Records:
--- --- ---

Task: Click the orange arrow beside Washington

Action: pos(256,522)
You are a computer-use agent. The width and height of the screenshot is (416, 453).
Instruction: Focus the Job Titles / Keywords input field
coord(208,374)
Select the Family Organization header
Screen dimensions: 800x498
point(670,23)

--- --- ---

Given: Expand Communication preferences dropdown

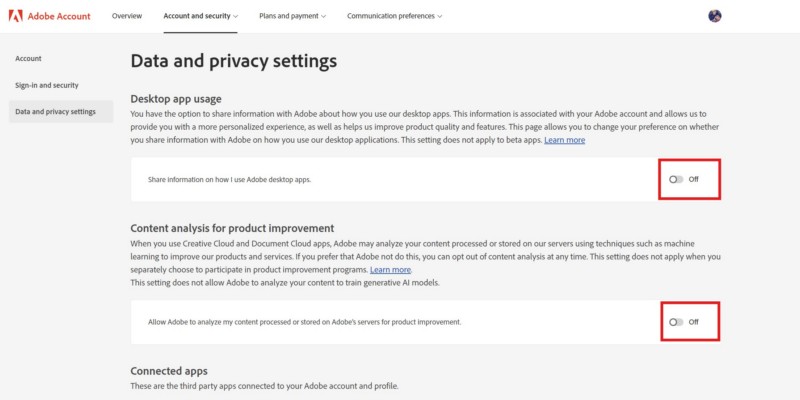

--- --- ---

Above are some records; copy exactly the lines from the one with "Task: Click the" through the one with "You are a computer-use", both included, and no others.

Finished task:
Task: Click the orange arrow beside Washington

Action: pos(256,522)
You are a computer-use agent. The width and height of the screenshot is (416, 453).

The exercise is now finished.